In the past, General Winter was Russia’s great ally. But now the cold months are helping Ukraine. Its soldiers are better equipped, better trained, better led, better treated and therefore more highly motivated. Russians, by contrast, are paying the price for their system’s endemic incompetence and corruption. When you are wearing the wrong clothes, the cold bites hard. Just ask the Germans and the French, who invaded Russia wearing their summer uniforms. Modern technology makes things worse: the thermal signature of vehicles, and even human warmth, is more conspicuous to infra-red cameras. Russians suffered from that at the tail-end of last winter, nine months ago. Now it will hurt them again.

Russia badly needs a pause, to regroup and refit, but has little chance of enjoying one: Ukraine is on the front foot now and will press home its advantage. Long-range strikes are having a devastating effect on Russia’s already-flimsy logistics. The longer this goes on, the higher the chance of a Russian military collapse. That will raise the stakes in the power-struggle that is already going on in the Kremlin. It is bad to lose a fight in Ukraine. It is even worse to lose one in Moscow. 

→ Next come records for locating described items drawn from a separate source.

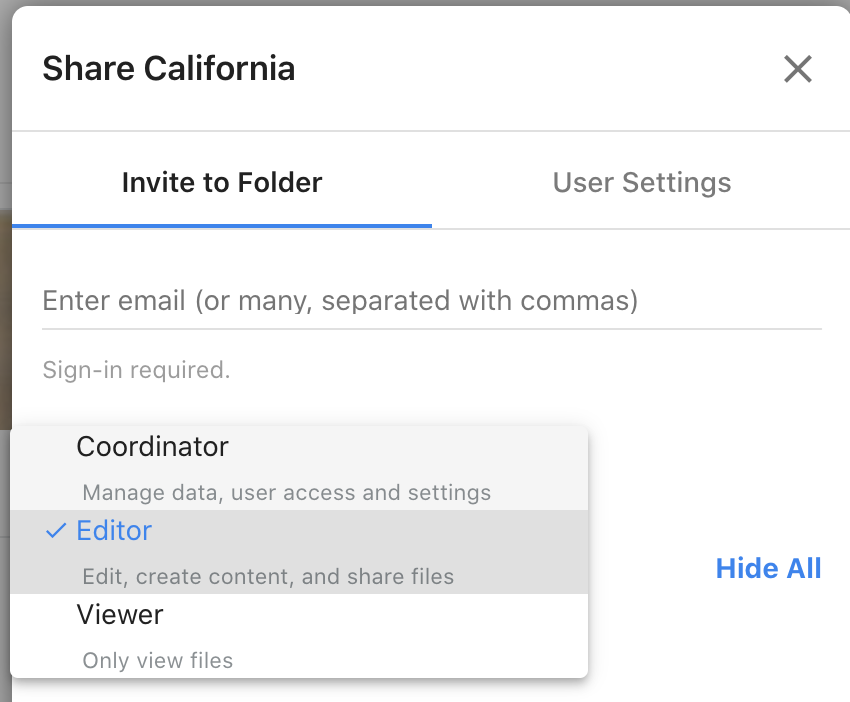Switch to the Invite to Folder tab
The image size is (850, 702).
(x=222, y=183)
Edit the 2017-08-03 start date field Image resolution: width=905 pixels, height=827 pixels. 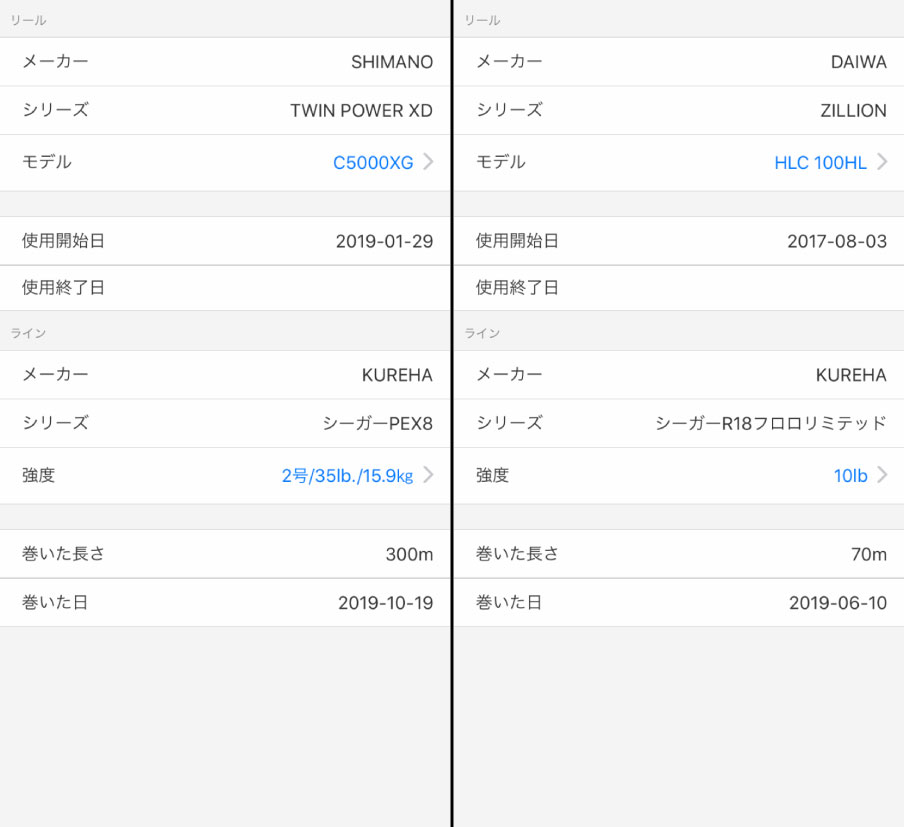click(x=679, y=241)
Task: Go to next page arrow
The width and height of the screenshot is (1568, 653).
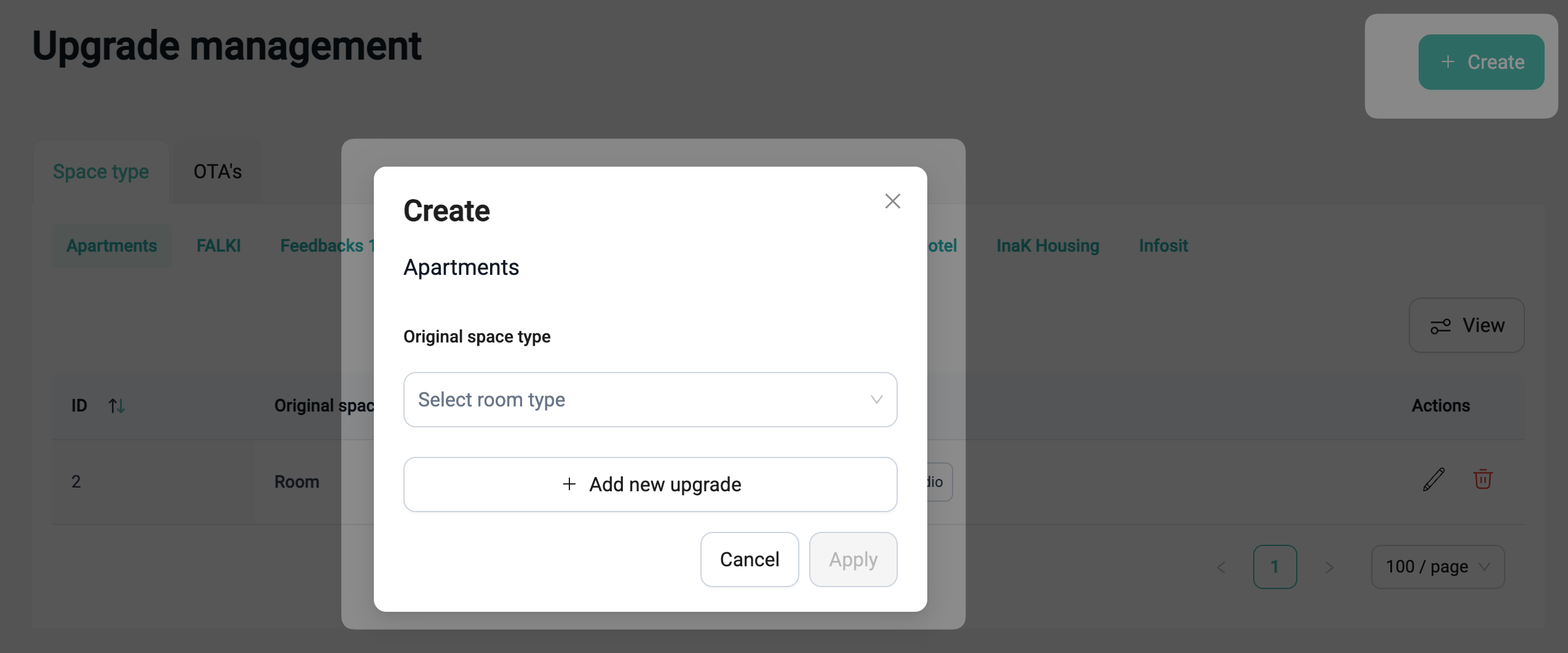Action: (1329, 567)

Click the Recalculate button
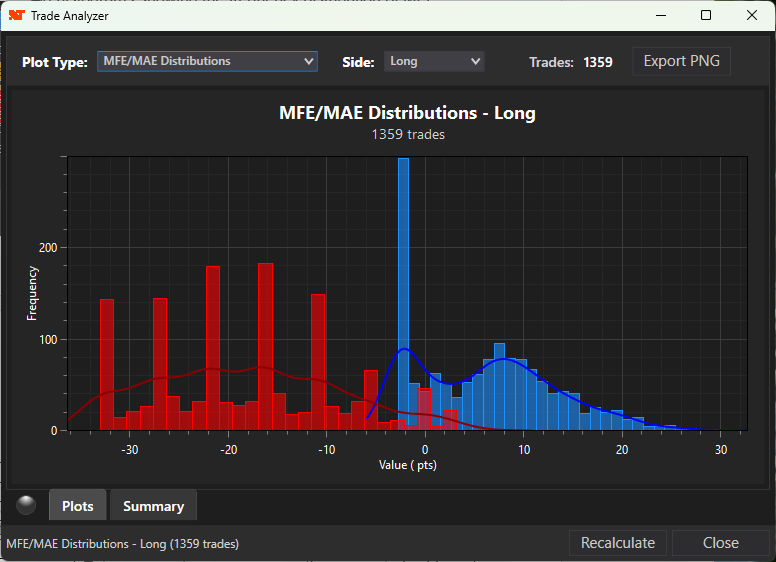coord(619,543)
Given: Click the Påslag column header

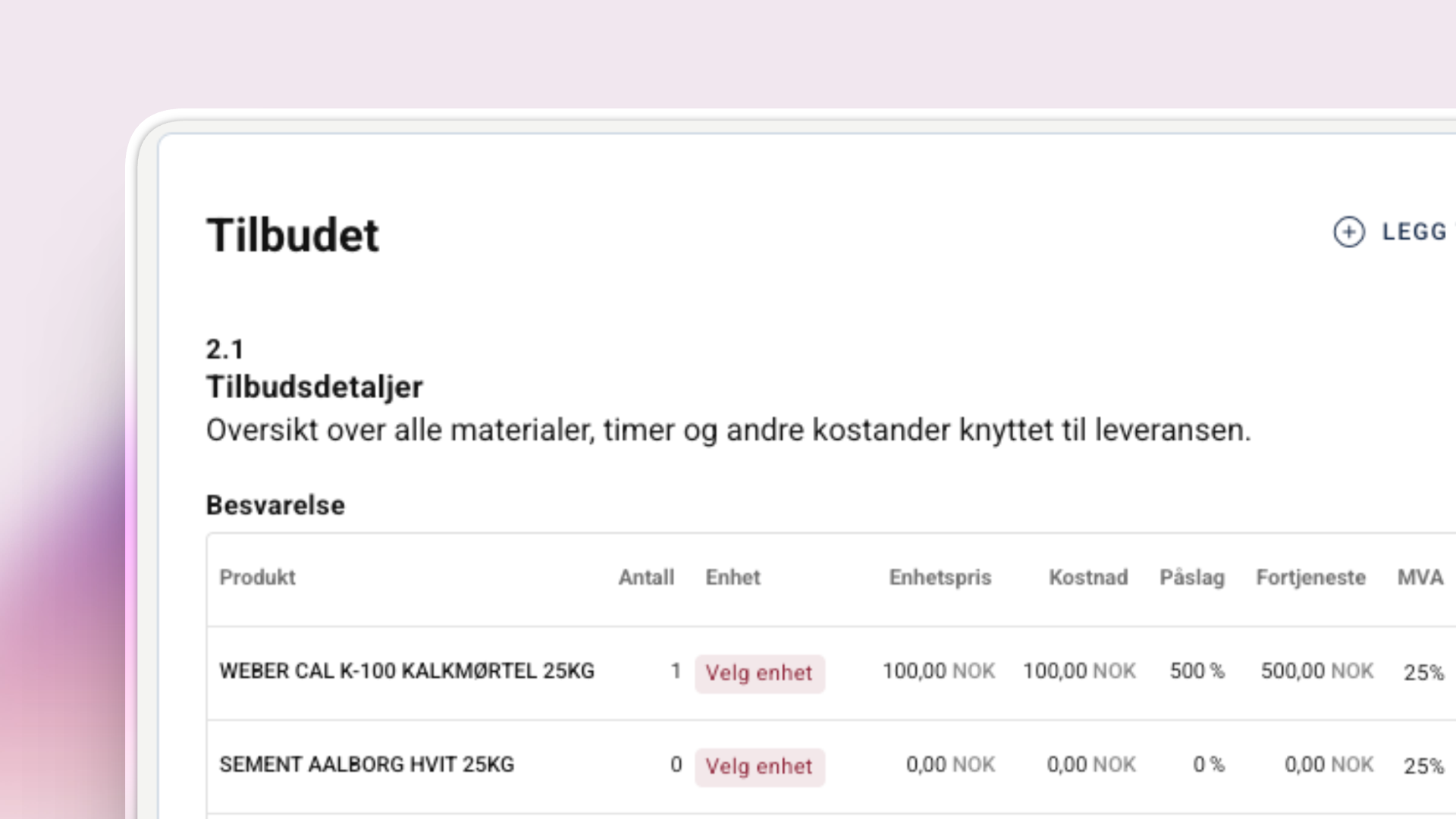Looking at the screenshot, I should point(1191,578).
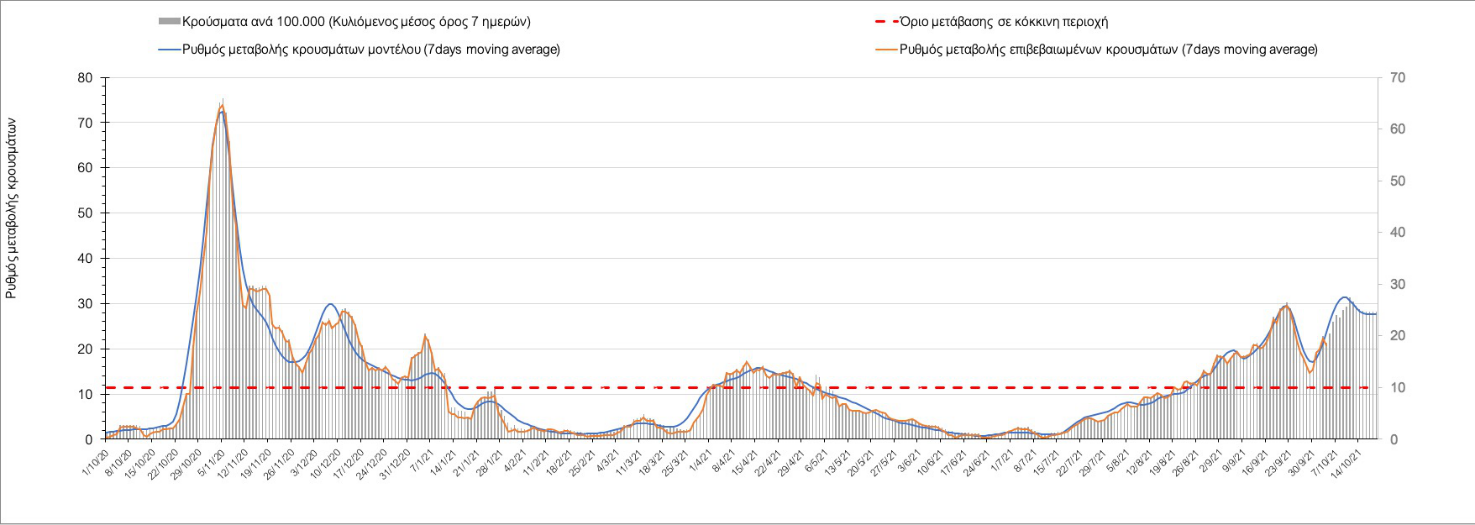Click the 50 label on left axis

[x=86, y=213]
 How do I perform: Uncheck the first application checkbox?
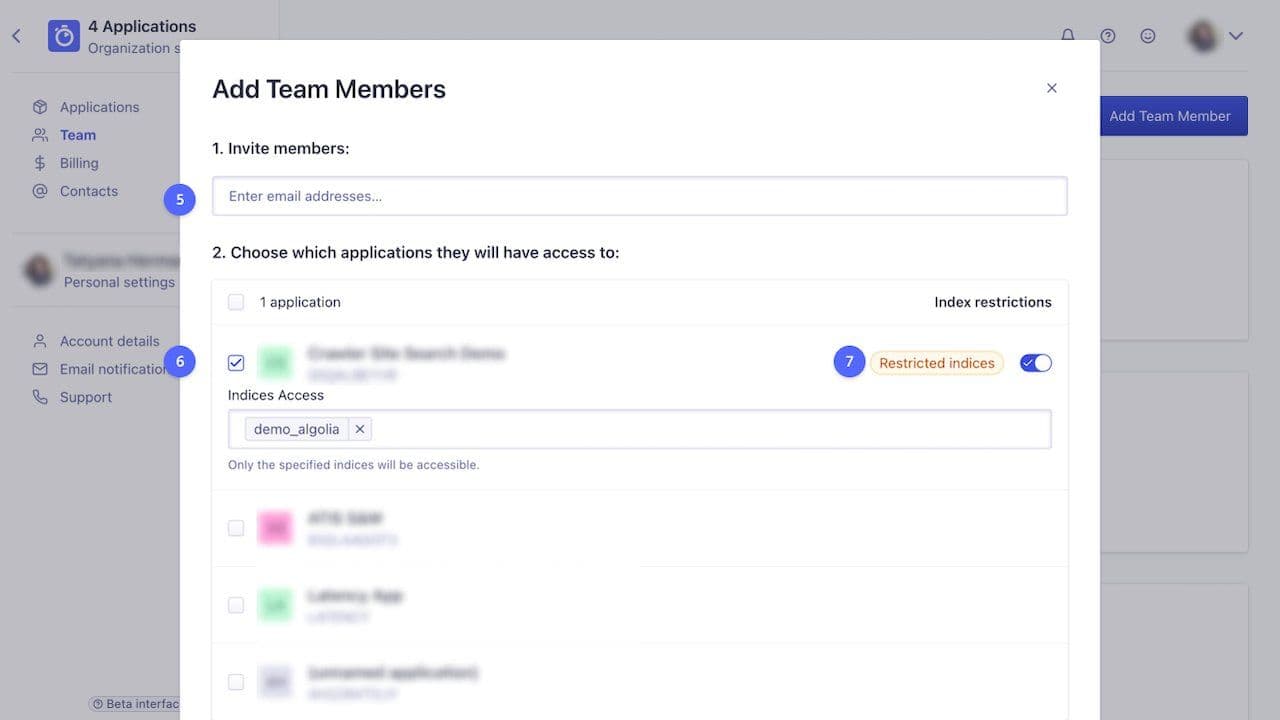coord(236,363)
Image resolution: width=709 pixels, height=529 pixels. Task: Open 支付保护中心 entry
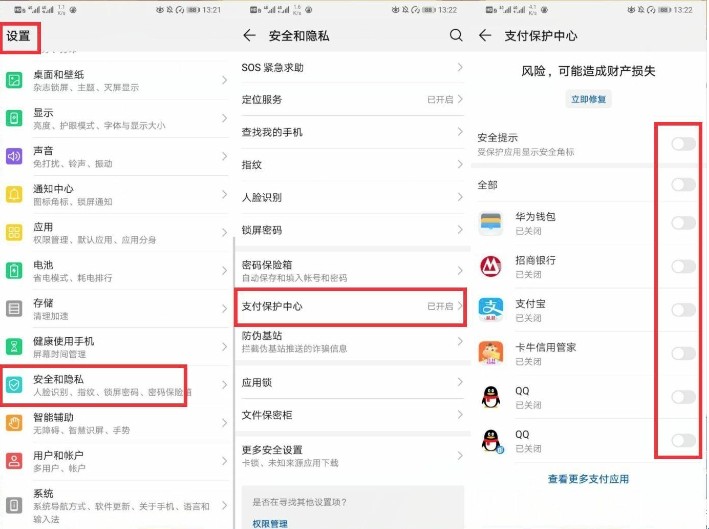(x=350, y=306)
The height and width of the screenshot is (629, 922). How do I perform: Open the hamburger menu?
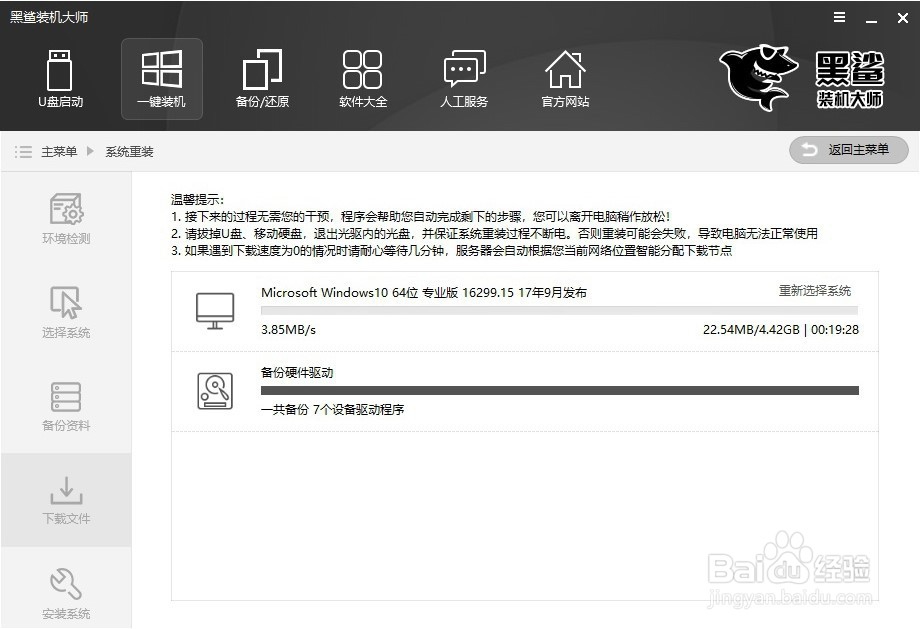point(838,16)
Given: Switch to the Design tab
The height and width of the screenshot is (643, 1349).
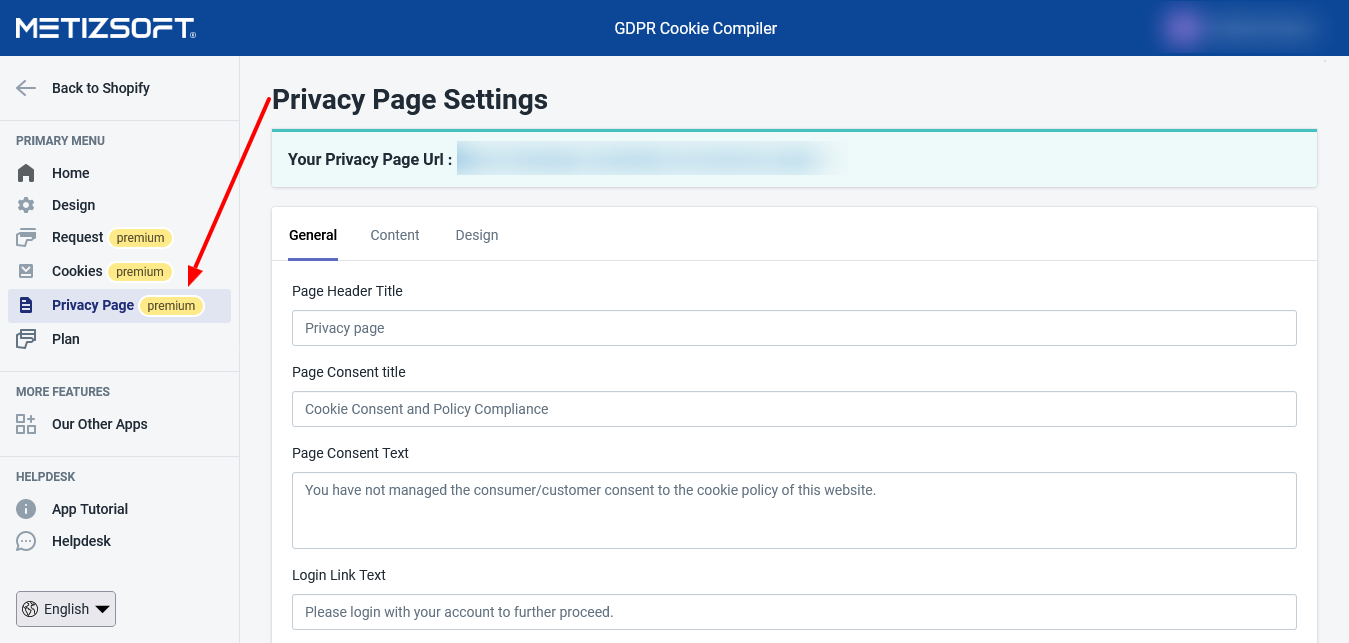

Putin’s options are narrowing. On the battlefield, Russia is redeploying the forces it withdrew from Kherson to reinforce its defensive positions and continue its costly attack on Bakhmut. Newly mobilised forces are arriving. But that is not the real frontline. Modern urban societies cannot survive without water, sewerage and electricity. The Kremlin hopes that their systematic destruction will force Ukraine’s leaders into retreat. I hope our generosity when it comes to supporting Ukraine now, and rebuilding it in the future, matches the easy words of praise uttered for the country’s astonishing resilience.

The Kremlin’s other big hope is that Ukraine’s friends lose interest and cut their supplies of money and equipment. It is true that public support has shifted a little. But Rishi Sunak, Britain’s new prime minister, made a trip to Kyiv his top priority. The supposed isolationist tide in the Republican Party failed to rip through Congress. Left-wing Democrats who turned briefly squishy in their support for Ukraine quickly fell silent. The White House slapped down talk that it was trying to arm-twist Ukraine into talks with Russia. 

This is a dismal outcome for Russia’s vaunted arsenal of “hybrid warfare” tactics. Over the past nine months it has used energy cut-offs, propaganda, cyber-attacks and nuclear sabre-rattling to cow the West. Nothing has worked. Overall, Western countries are stepping up their military and other support for Ukraine. It is much easier to back a winner than a loser.

Yet this is no cause for congratulation. The real question for the West is why it did not support Ukraine more, and earlier. It is also worth remembering how many warnings about Russia’s repressive, aggressive trajectory were ignored, over how many years.

We can see that Russian politics is nearing boiling temperature. A further mobilisation, now being mulled by the Kremlin, may prove the tipping point. Putin, in my view, will not see another winter. The task for the West is to get ready for what comes next, whether it is a junta, a superficially friendly regime, or chaos leading to partial or even full disintegration of the Russian state.